Edited by Ryan Calo, A. Michael Froomkin and Ian Kerr

Robot Law brings together exemplary research on robotics law and policy – an area of scholarly inquiry responding to transformative technology. Expert scholars from law, engineering, computer science and philosophy provide original contributions on topics such as liability, warfare, domestic law enforcement, personhood, and other cutting-edge issues in robotics and artificial intelligence. Together the chapters form a field-defining look at an area of law that will only grow in importance.
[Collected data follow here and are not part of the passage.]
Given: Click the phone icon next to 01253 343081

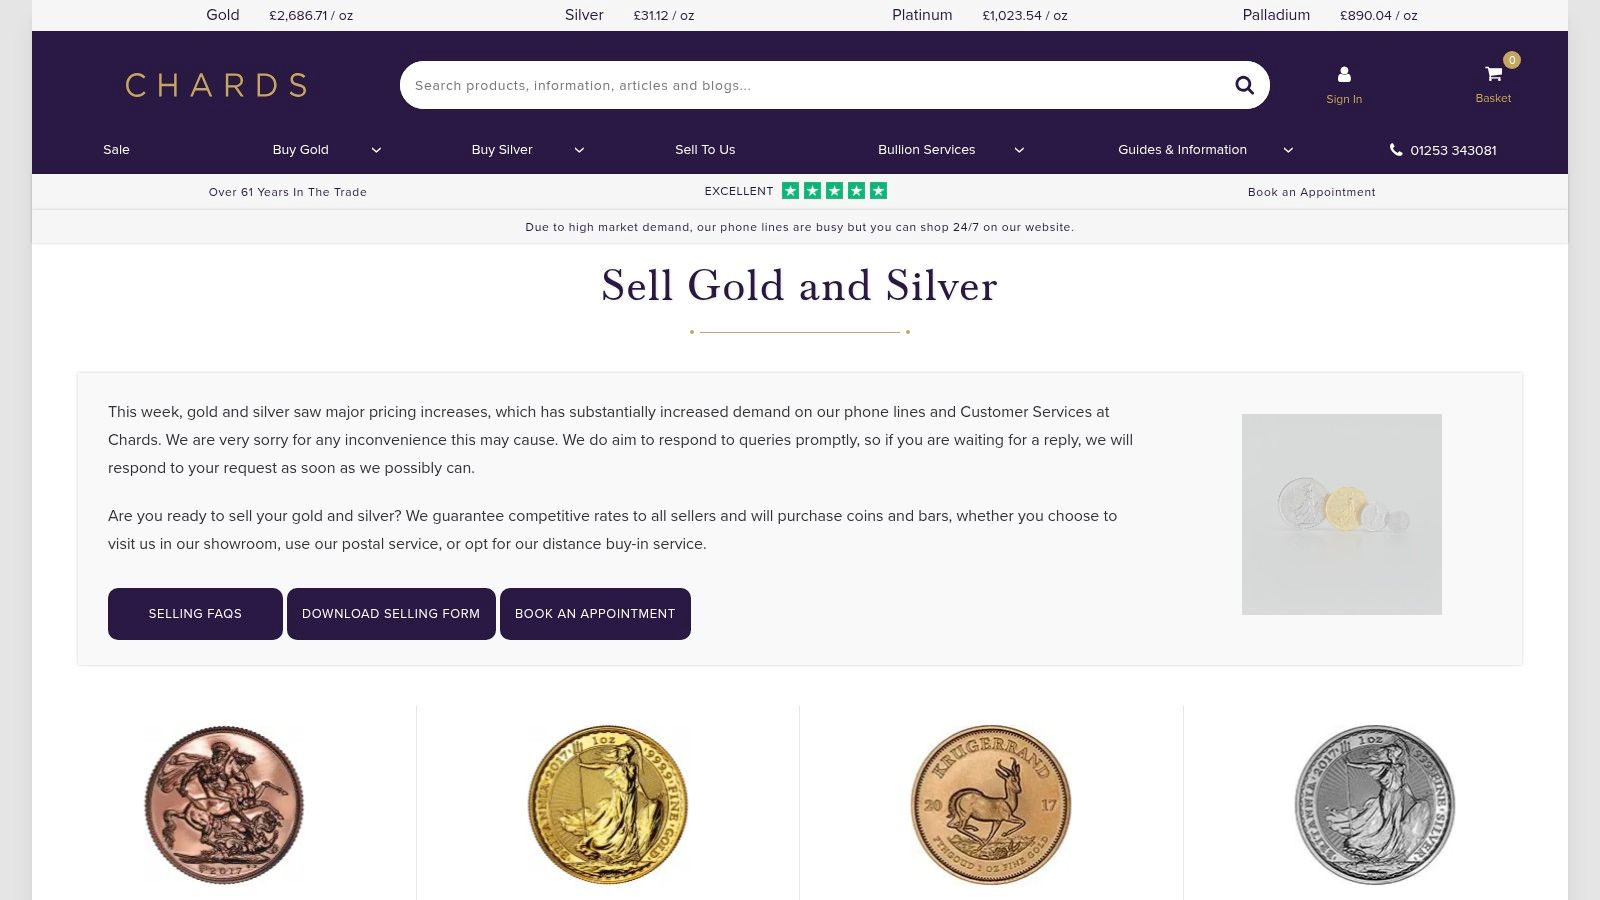Looking at the screenshot, I should tap(1395, 149).

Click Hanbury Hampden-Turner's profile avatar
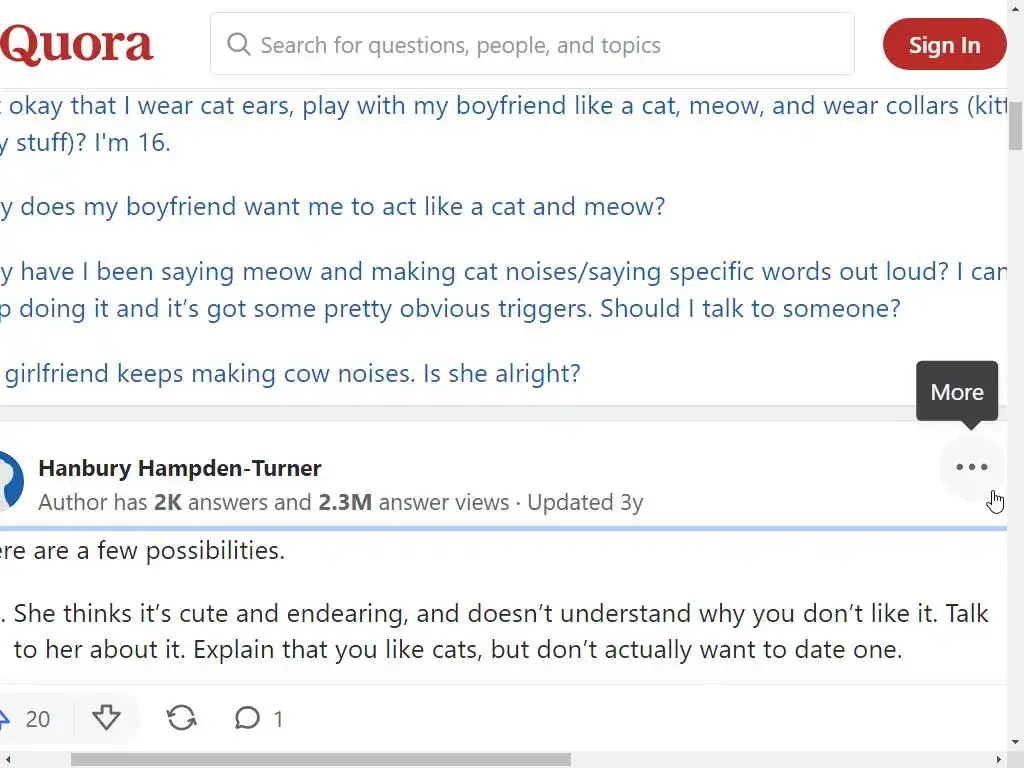[x=8, y=481]
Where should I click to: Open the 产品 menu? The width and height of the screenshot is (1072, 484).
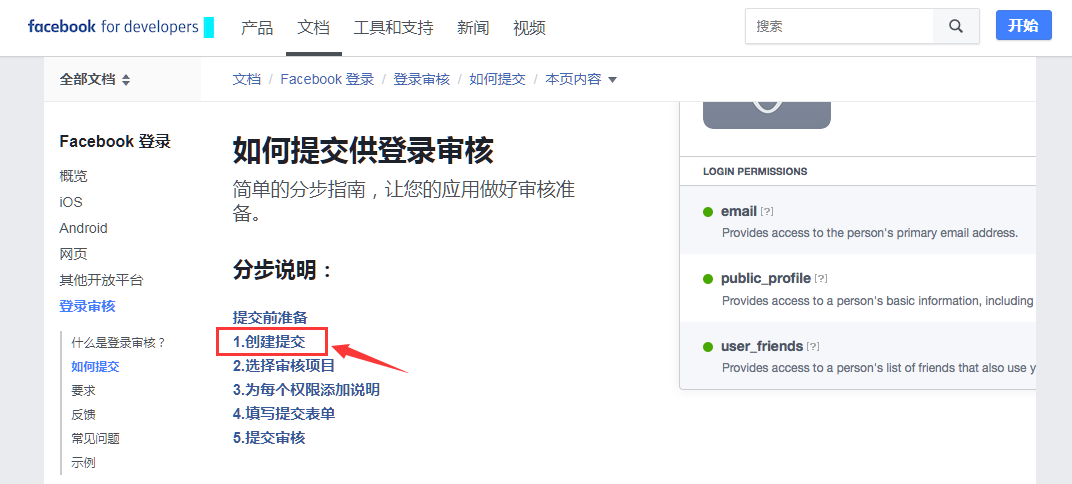257,28

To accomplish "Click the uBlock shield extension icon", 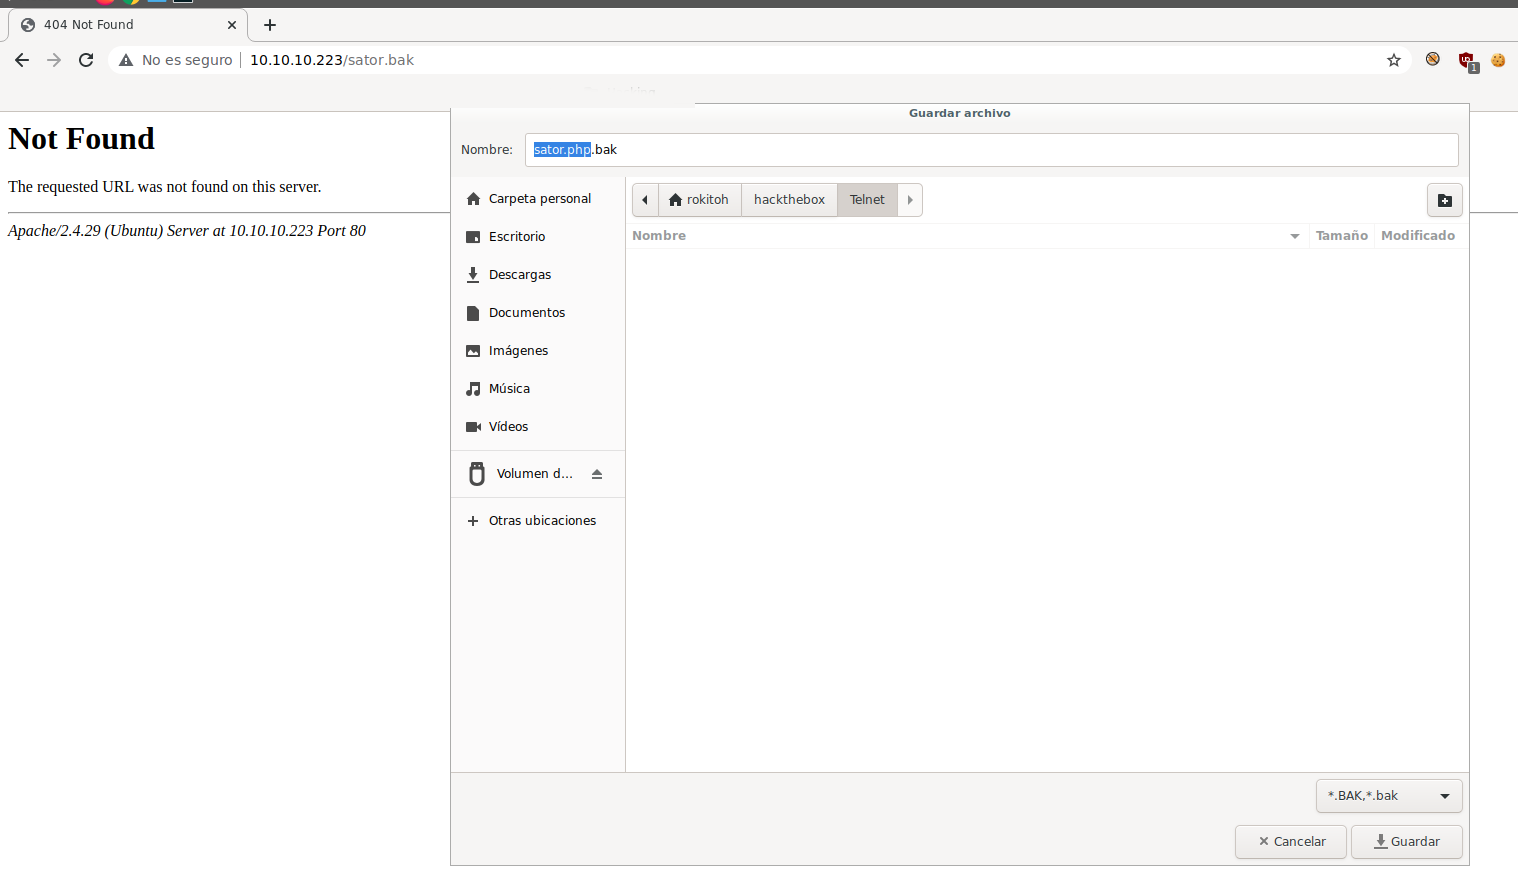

Chapter 9: Extending legal protection to social robots: The effects of anthropomorphism, empathy, and violent behavior towards robotic objects

Kate Darling

Subjects: innovation and technology, technology and ict, law - academic, internet and technology law, law and society, legal philosophy, legal theory, public international law, terrorism and security law, politics and public policy, public policy, terrorism and security

Abstract

Humans have a tendency to anthropomorphize robots, but we are also experiencing an increase in robots specifically designed to engage with us socially. A “social robot” is a physically embodied, autonomous agent that communicates with humans through social cues, learning adaptively and mimicking human social states. If we perceive social robots as life-like things, the authors assert that our behavior toward them should be regulated. The authors draw the analogy of animal abuse regulation, which is justified in part because animal abuse prevents human behavior that is also harmful in other contexts. The level of human attachment to a robot can be based on the interplay of three factors: physicality, perceived autonomous movement, and social behavior. These factors make certain robots elicit emotional reactions from people similar to how we react to animals or other people. Such robots target our involuntary biological responses and generate a projection of intent and sentiment onto the robots’ behavior. This is particularly strong when the robot exhibits a “caregiver effect.” The authors discuss concerns that disseminating social robots undermines the value of authenticity in society, replacing human social interactions, and the increasing the dangers of manipulation and invasions of privacy. There are, however, some extremely positive social uses of social robots, particularly in the areas of health and education. Preventing robot abuse would protect societal values, prevent traumatization, and prevent desensitization. Social robot abuse protection laws could effectively follow the analogy of animal abuse protection laws. The authors define social robots as an embodied object with a defined degree of autonomous behavior that is specifically designed to interact with humans on a social level, but note that “mistreatment” remains to be defined. The authors also briefly comment on the property law impacts and discuss when the appropriate time would be to start regulating our treatment of social robots.